South African President Thabo Mbeki named his new cabinet on Wednesday, the day after he was sworn in for a second term on the 10th anniversary of the end of apartheid.
There are few surprises in President Mbeki's new government, with about half the old cabinet ministers retaining their jobs. Eight more ministers from the last government have been moved to new portfolios, and there are six new faces in the cabinet.
President Mbeki called his choices for the top posts excellent and said he has faith in their ability to get the job done.
"It's a very strong team ... there is a critical challenge that we face with regard to the implementation of policies, that in the last 10 years we have indeed paid a lot of attention to policy matters, and it is important, therefore, that we should really focus in a very, very specific way and a very determined way on the issue of ensuring that we do actually implement all these variety of policies that we have adopted," he said. "And I am quite certain that this team will discharge that responsibility very well."
Two of Mr. Mbeki's most talked-about decisions involve the deputy president and the health minister, both of whom kept their jobs despite a fair amount of controversy surrounding them.
Deputy President Jacob Zuma has been linked to a major corruption scandal, but he remains very popular within the ruling African National Congress. Analysts say it would have been hard for the president to re-assign him.
Health Minister Manto Tshabalala-Msimang, on the other hand, is considered by some to be one of the least popular politicians in the country, and has drawn fire for dragging her feet on the AIDS treatment program.
Political scientist Tom Lodge of the University of the Witwatersrand in Johannesburg says Mr.

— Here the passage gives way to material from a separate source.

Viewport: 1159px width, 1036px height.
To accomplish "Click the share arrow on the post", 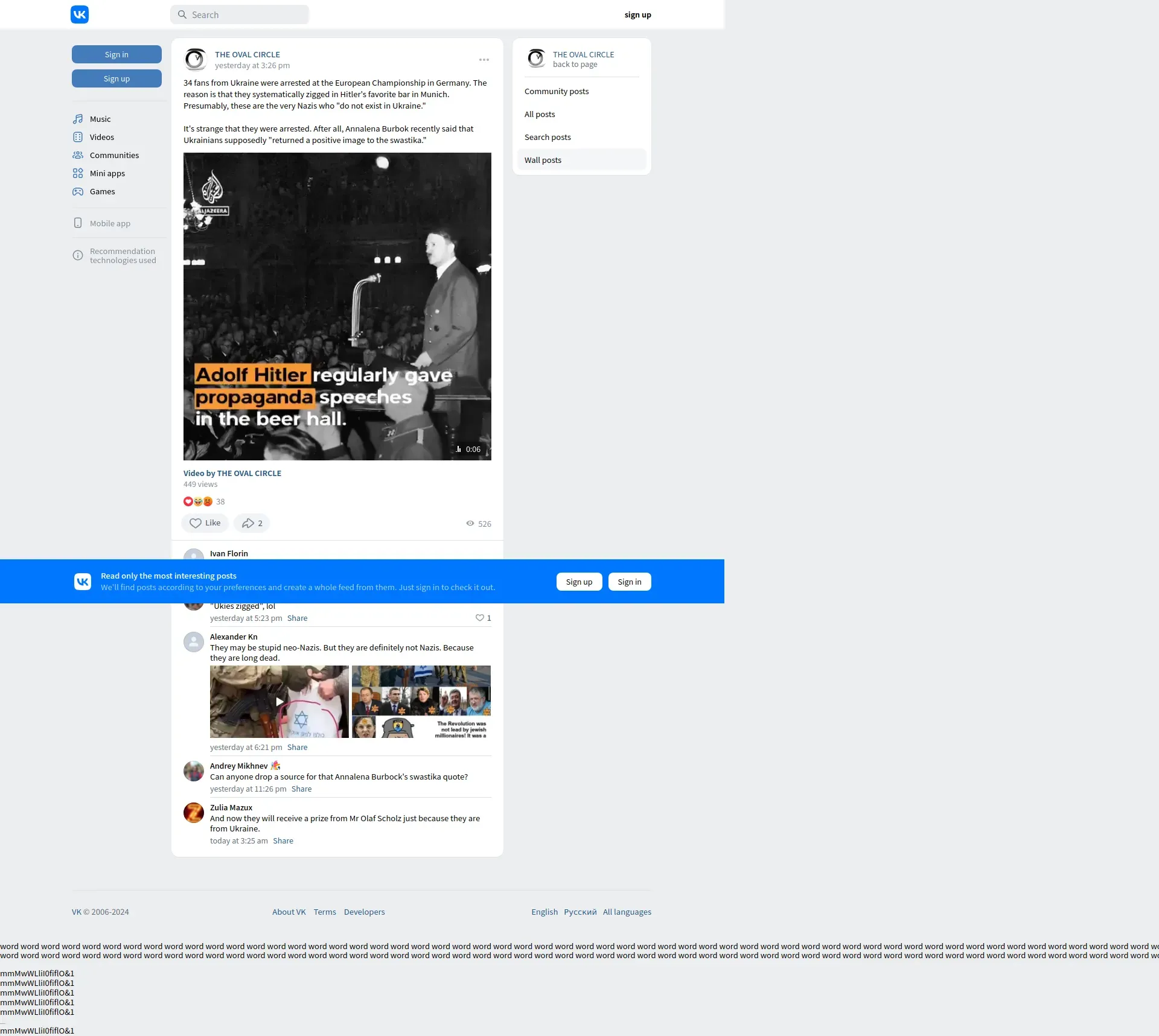I will click(248, 523).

Mbeki is fundamentally conservative when it comes to shaking up his cabinet, and he says the health minister has earned points for loyalty to the president.
"Mbeki doesn't like changes, he likes keeping things the same," he said. "But it seems to me that the most controversial decision is the non-decision, that is to keep Manto Tshabalala-Msimang where she is ... she's a bad health minister. I think it's a shame that she's still there."
In other main developments, Inkatha Freedom Party leader Mangosutho Buthelezi is out of a job at Home Affairs, as was widely predicted. New National Party leader Marthinus van Schalkwyk has snared the Ministry of Environment and Tourism despite his party's poor showing at the polls.
President Mbeki has boosted the number of women in his cabinet to 12 out of 28 full ministers, and he named several new female deputy ministers as well. This appears to be a deliberate effort on his part to include more women in senior positions.
The president said women have not quite reached 50 percent of the cabinet posts yet, but in his words, we are getting there.